Si le Rwanda diversifie ses liens commerciaux internationaux depuis les années 2000 (Inde, Pakistan, Israël, Corée du Sud), la place que tient dorénavant la relation sino-rwandaise, dont l’amitié annoncée en 2018 « plus grande que les montagnes », est dorénavant majeure. Parmi les symboles de ce partenariat de premier plan : l'un des plus hauts bâtiments du Rwanda, La Kigali City Tower, et l’un des plus grands Le centre d’affaires du pays,  Makuza Peace Plaza, tous deux construits par la société China Civil Engineering Construction Corporation (CCECC) ; ou encore Huajian Group qui, répondant à l'initiative de développement « made in Rwanda » a joué un rôle important dans la croissance du secteur manufacturier rwandais et a permis à Kigali de trouver une alternative efficace à la crise l’opposant aux Etats-Unis dans le domaine du textile. En devenant depuis quelques années l’un des premiers partenaires commerciaux de la Chine en Afrique, Kigali marque sa volonté de redéfinir son jeu d’alliances afin de s’affranchir de l’influence de ses mentors historiques.

Les dangers des contradictions françaises

Du point de vue de l’affrontement mémoriel que la France, à travers ses gouvernements successifs, a livré à Paul Kagame, Paris semble avoir beaucoup concédé pour obtenir cet apaisement.

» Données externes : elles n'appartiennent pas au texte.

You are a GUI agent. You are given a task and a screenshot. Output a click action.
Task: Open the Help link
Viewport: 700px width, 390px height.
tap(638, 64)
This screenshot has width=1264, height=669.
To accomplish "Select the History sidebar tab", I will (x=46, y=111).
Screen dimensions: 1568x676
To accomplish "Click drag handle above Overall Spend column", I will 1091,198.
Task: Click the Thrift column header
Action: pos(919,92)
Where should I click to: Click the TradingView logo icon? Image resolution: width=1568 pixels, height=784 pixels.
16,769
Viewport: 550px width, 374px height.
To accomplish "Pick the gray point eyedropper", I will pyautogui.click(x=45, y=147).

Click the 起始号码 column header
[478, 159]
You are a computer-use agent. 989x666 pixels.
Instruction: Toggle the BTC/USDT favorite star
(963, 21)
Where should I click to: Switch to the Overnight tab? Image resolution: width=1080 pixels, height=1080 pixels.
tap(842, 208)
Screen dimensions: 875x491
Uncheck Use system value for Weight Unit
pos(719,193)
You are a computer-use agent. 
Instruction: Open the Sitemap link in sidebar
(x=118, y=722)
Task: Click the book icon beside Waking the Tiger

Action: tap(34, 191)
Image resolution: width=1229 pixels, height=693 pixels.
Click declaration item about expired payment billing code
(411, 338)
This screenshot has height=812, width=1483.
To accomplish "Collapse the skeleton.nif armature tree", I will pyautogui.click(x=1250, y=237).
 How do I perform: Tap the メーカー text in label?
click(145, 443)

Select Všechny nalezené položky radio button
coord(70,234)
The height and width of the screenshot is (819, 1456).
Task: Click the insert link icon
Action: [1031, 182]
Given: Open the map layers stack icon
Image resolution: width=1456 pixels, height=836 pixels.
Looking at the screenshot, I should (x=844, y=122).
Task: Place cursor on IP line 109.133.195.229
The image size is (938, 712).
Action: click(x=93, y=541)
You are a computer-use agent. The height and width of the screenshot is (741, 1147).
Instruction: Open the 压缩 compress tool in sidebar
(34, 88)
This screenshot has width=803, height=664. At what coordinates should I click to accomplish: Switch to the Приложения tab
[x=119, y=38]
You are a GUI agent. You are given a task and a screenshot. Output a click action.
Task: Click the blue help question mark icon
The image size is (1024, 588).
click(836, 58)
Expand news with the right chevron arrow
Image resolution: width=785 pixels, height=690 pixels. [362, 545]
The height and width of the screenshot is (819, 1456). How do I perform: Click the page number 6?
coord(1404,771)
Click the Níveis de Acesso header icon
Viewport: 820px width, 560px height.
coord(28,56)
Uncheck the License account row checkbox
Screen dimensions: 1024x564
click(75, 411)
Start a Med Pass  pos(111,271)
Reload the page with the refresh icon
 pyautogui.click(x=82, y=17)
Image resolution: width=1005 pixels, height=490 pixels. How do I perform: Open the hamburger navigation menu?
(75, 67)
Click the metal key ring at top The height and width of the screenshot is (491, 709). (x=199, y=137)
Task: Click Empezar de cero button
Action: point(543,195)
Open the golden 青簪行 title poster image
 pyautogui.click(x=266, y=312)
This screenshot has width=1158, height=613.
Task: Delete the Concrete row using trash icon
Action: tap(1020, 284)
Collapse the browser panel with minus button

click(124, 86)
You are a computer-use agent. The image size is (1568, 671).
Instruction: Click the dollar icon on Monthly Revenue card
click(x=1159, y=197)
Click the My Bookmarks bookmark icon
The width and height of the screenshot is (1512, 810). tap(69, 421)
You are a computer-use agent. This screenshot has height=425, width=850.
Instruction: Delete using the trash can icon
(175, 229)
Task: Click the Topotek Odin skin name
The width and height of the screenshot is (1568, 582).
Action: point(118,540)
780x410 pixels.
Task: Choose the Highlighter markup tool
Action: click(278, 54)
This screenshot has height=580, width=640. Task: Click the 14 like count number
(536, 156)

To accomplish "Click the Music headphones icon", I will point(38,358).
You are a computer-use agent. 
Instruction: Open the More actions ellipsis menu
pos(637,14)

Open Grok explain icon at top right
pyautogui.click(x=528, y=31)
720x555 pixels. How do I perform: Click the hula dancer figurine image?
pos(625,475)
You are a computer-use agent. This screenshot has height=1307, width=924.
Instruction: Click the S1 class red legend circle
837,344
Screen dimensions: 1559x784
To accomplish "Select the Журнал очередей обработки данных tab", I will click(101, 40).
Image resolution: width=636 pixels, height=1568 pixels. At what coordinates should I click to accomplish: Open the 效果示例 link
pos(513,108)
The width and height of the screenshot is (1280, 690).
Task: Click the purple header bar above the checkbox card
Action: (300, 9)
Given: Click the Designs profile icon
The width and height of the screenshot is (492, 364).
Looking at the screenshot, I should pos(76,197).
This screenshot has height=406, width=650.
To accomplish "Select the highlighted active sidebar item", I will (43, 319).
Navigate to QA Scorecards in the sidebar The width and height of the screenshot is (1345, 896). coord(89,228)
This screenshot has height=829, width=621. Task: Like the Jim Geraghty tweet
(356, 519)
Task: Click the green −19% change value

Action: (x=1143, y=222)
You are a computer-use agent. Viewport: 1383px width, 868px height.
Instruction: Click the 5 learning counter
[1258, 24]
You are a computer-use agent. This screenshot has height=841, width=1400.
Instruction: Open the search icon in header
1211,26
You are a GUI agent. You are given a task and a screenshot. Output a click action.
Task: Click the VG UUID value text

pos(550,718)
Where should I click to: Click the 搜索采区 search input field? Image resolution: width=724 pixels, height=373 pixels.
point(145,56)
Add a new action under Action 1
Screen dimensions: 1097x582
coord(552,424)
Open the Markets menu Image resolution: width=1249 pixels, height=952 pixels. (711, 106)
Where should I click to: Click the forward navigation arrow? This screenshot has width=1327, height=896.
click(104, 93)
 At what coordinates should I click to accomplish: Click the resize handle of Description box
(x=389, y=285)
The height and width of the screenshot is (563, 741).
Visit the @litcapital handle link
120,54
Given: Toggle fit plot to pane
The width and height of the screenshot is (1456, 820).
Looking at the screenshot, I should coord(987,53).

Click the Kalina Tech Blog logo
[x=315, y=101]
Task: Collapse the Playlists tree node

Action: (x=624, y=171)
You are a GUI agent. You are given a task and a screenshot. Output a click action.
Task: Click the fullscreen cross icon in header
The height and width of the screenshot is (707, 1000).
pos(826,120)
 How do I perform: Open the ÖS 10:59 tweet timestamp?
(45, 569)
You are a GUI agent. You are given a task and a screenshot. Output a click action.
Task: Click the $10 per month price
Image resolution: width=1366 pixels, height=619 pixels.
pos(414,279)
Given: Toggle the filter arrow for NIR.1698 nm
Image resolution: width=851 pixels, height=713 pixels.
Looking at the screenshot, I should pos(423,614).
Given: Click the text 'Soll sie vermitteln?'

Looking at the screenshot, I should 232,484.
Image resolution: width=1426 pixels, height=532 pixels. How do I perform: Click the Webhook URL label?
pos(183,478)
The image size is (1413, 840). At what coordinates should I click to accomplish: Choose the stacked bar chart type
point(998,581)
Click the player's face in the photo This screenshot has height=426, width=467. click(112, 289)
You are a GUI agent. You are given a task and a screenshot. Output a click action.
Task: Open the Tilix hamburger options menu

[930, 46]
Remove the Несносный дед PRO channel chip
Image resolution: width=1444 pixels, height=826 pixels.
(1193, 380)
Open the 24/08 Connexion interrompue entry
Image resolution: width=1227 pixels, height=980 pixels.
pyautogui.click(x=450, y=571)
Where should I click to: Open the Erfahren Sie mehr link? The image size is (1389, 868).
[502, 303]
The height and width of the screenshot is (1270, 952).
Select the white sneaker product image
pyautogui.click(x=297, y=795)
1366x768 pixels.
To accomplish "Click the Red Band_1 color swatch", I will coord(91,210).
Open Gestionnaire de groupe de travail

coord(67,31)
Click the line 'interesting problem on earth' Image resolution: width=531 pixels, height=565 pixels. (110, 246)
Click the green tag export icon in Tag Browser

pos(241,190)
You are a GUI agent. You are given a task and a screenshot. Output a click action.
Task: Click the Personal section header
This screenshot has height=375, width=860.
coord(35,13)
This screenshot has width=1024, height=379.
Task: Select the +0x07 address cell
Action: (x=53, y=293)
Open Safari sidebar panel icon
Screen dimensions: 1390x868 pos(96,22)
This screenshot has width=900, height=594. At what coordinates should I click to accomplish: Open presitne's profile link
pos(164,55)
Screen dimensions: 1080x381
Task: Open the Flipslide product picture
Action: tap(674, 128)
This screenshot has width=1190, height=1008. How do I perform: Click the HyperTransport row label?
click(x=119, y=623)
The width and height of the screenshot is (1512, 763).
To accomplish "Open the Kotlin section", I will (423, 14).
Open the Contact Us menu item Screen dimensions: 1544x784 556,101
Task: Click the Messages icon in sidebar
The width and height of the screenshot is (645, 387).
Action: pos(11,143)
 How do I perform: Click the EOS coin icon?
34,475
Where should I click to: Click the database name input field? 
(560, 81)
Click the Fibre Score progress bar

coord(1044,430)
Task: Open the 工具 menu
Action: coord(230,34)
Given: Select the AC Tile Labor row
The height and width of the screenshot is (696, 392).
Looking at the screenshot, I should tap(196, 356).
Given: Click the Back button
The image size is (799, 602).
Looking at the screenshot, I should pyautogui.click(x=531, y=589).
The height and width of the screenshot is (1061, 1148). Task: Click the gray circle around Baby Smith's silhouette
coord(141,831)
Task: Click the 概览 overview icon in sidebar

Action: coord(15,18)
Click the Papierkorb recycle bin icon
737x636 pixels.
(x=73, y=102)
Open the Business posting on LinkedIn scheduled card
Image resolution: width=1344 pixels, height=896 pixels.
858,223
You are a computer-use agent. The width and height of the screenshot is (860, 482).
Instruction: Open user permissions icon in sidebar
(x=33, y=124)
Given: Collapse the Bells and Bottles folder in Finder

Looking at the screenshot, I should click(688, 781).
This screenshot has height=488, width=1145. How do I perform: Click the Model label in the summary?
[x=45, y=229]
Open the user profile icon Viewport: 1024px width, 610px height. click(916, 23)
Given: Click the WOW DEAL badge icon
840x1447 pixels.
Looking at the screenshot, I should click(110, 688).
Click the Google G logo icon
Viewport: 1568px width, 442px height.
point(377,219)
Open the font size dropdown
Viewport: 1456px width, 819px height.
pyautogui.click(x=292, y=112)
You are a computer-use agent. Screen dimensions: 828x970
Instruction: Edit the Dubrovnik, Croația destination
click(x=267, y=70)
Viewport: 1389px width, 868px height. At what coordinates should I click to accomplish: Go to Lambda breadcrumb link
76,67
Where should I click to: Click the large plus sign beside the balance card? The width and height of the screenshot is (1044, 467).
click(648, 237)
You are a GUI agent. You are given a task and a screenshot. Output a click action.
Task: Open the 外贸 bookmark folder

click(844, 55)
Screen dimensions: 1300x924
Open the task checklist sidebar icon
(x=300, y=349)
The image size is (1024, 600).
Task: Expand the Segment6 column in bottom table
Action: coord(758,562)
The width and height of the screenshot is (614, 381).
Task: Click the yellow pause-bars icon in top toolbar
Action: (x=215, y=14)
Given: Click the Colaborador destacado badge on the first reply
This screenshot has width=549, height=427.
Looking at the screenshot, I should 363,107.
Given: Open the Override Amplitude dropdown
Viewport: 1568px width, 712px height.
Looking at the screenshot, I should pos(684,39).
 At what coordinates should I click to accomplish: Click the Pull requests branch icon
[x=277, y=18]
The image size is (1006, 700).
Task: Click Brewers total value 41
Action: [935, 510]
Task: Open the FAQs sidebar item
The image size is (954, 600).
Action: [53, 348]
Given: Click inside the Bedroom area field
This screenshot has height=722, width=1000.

En 2020 a été définitivement abandonnée l’enquête contre l’entourage du président Kagame. Certes, Emmanuel Macron a subtilement exploité les marges de manœuvre que lui laisse le rapport Duclert pour ne pas se laisser enfermer dans un rôle de complice des génocidaires :

  • En reconnaissant la responsabilité, mais pas la culpabilité.
  • En prenant soin de distinguer les victimes tutsies du génocide, des Tutsis de l’extérieur qui incluent le FPR et Kagame ; en demandant pardon, mais sans présenter d’excuses.

Cependant, ces subtilités sont peu audibles par l’opinion publique, en comparaison avec l’image de la France acceptant de se placer, après les Etats-Unis, le Canada et la Belgique, au rang des repentis. Pourtant, la France avait été la première grande puissance à parler ouvertement de génocide, dès le 16 mai 1994 ; et la seule à accepter d’intervenir sous mandat ONU, une fois le blocage américain pour une intervention humanitaire levé. De son côté, le président Kagame n’a rien cédé sur ce dossier et a obtenu des avantages économiques substantiels.

Par ailleurs, Paris s’affiche dorénavant aux côtés d’un dictateur africain élu à 98, 6%, qui multiplie les violations des Droits de l’Homme et des principes démocratiques, se tourne vers l’Orient et a systématiquement rejeté toute la culture française depuis 30 ans. Ces nombreuses contradictions sont acceptées dans l’espoir de construire un partenariat de long terme sur le plan économique et sécuritaire, sur la base d’intérêts communs. Ils constituent pourtant une fragilité potentielle, la position étant diplomatiquement bien plus délicate à tenir pour Paris, que pour Kigali. L’ironie de l’histoire serait en effet que les Etats-Unis, après s’être employés à chasser les Français du Rwanda en utilisant Paul Kagame, chef du FPR, et au mépris des conséquences humanitaires, s’appuient sur la violation des Droits de l’Homme du même Kagame devenu président, afin d’empêcher le partenariat entre leur ancien protégé et leur ancien adversaire dans la zone d’influence anglo-saxonne, en Afrique de l’Est.

 

Raymond Faider

 

[1] Titi Palé, Les Etats-Unis et le Rwanda génocidaire - Comprendre un manquement diplomatique fatal, L’Harmattan, 2019.